We're welcoming in the new year with five transformational suggestions for any budding bad philosophers out there.

1. Try reading some difficult philosophy to get your inner bad philosopher flourishing.

I know 2021 has been a difficult year for many of us, but it might be about time to finally put down the Nietzsche and Dostoyevsky books and find yourself some real philosophy.

Here I'm thinking about some Hegel, maybe Wittgenstein, or, if you're feeling particularly eclectic, something from the medieval period.

In 2022, I'm personally planning on spending some time discussing the nature of the thing-in-itself with Kant (I know you say it exists, but how can we know it exists!?), and at some point I want to start digging into Wittgenstein's Philosophical Investigations (I'm annoyed they don't have a Kindle edition of this available, because I despise note-taking using physical books).

One book I read this past year that I definitely recommend is Confucius' Analects: With Selections from Traditional Commentaries, translated by Edward Slingerland and published by Hackett Classics. The translation seems solid to me and after going through this text, I feel the Analects is completely un-readable without the inclusion of commentaries by other Ancient Chinese philosophers.
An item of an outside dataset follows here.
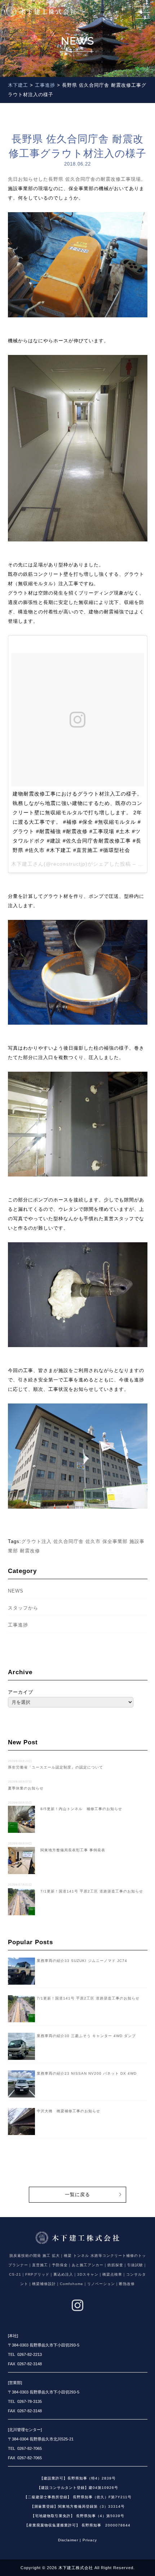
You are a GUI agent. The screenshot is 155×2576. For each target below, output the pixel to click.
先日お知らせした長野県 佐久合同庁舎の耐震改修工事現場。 (77, 179)
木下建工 (22, 864)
For anyone who thinks non-Western philosophy doesn't have any rich ethical frameworks, this book should shatter that presumption.

And while I know this year has been tough, in 2022, don't plan on spending all of your time locked indoors reading books!

2. Get outside for some fresh air and exercise.

Lots of philosophers have written lots of things about the importance of getting out into the great outdoors.

Simone de Beauvoir went on some legendary multi-day hikes through the mountains without proper equipment. Nietzsche would spend upwards of 8-10 hours per day strolling through the great outdoors. Heck, Nietzsche even wrote in his notebook the exact spot he came up with his Eternal Recurrence idea while out for a jaunt in Switzerland.

There are countless other examples that I won't go into here, but the point is that getting into nature and getting movement through your limbs is great for both your mind & body. If you want to be a bad philosopher, you've got to get out for a good long walk in nature: bonus points if you can do so alone and brooding.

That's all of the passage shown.